Collected data entries:
━━━━━━━━━━━━━━━━━━━━━━━━━━━━━━
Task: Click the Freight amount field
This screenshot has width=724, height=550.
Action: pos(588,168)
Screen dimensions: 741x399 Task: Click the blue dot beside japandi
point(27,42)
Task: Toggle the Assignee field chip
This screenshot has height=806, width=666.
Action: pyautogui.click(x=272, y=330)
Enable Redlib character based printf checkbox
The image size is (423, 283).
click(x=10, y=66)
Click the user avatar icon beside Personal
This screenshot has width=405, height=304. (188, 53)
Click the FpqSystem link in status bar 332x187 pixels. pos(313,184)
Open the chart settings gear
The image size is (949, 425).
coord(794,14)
━━━━━━━━━━━━━━━━━━━━━━━━━━━━━━
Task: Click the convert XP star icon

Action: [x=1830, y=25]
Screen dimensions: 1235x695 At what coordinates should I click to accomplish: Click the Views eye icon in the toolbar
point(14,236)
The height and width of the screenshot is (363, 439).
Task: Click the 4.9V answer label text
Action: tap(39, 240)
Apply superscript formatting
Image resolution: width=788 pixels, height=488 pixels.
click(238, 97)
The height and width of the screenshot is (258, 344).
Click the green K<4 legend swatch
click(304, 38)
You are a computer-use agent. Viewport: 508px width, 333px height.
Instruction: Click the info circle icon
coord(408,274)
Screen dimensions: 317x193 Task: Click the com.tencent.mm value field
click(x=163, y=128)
━━━━━━━━━━━━━━━━━━━━━━━━━━━━━━
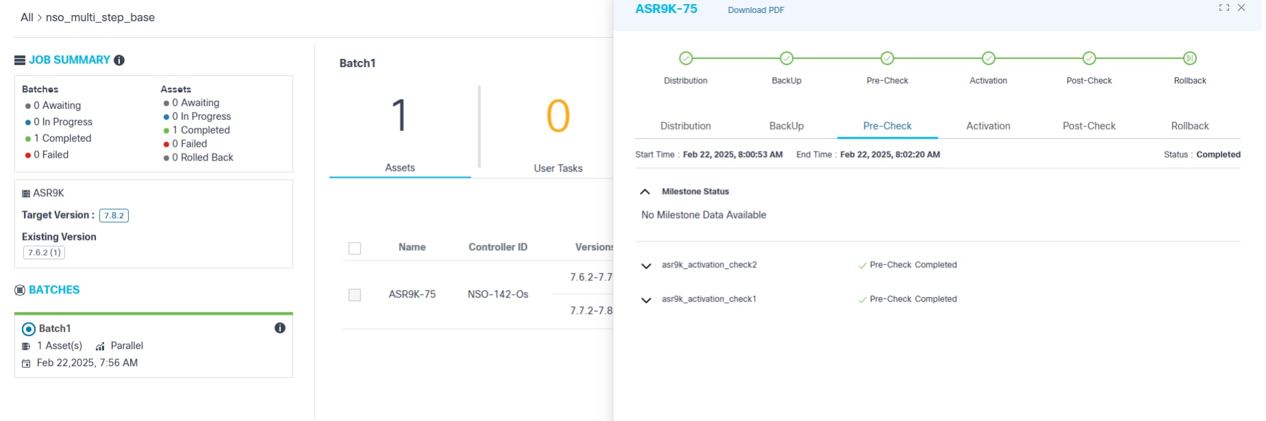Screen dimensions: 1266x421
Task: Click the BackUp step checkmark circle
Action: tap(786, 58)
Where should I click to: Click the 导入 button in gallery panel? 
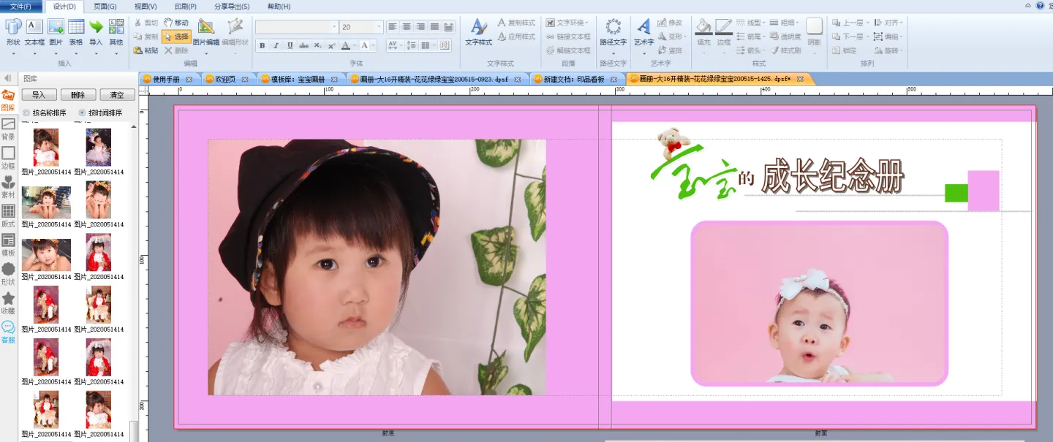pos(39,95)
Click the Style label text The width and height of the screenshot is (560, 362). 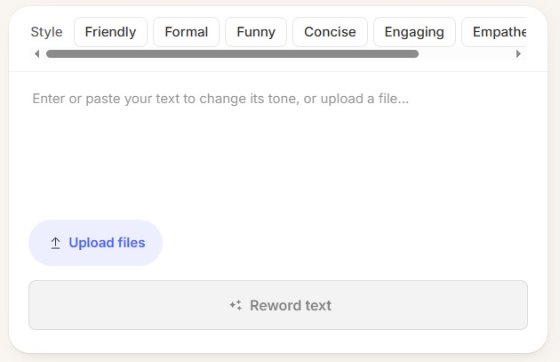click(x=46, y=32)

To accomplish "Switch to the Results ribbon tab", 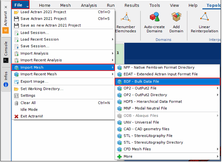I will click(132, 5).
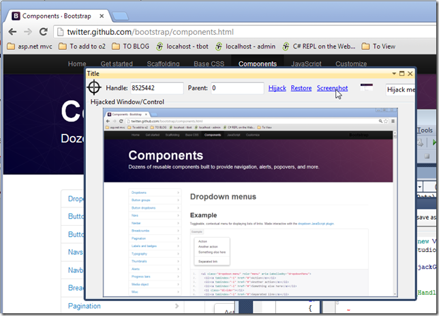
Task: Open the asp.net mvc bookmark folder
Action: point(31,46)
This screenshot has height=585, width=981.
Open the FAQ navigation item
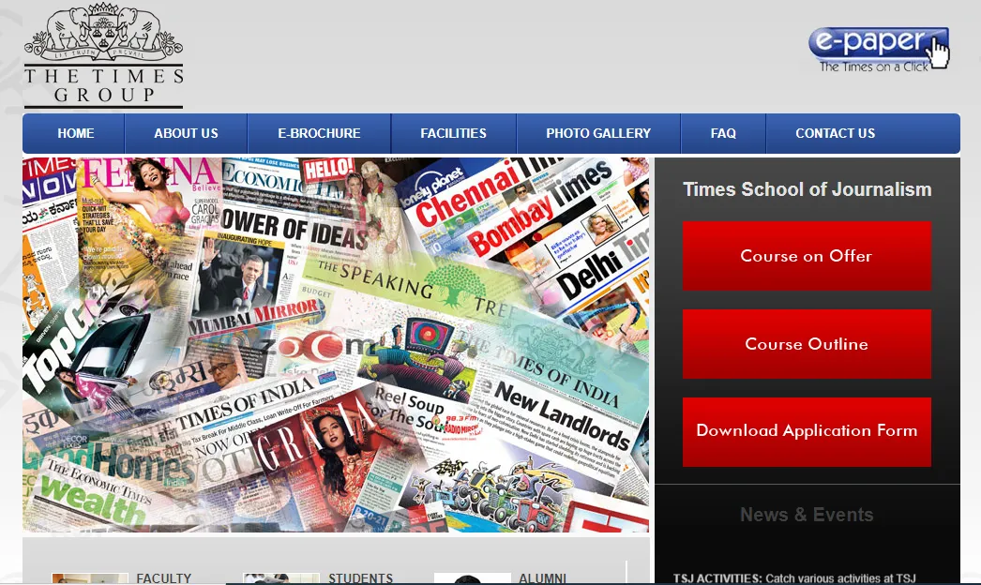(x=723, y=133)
━━━━━━━━━━━━━━━━━━━━━━━━━━━━━━
Goal of the exercise »
Output the lines of the records above exactly as they appear, from the line containing "Task: Click the Freight amount field" through the line containing "Click the FpqSystem".

Output for this task »
Task: Click the Freight amount field
This screenshot has width=724, height=550.
Action: pos(588,168)
Screen dimensions: 741x399 Task: Click the blue dot beside japandi
point(27,42)
Task: Toggle the Assignee field chip
This screenshot has height=806, width=666.
Action: pyautogui.click(x=272, y=330)
Enable Redlib character based printf checkbox
The image size is (423, 283).
click(x=10, y=66)
Click the user avatar icon beside Personal
This screenshot has width=405, height=304. (188, 53)
Click the FpqSystem link in status bar 332x187 pixels. pos(313,184)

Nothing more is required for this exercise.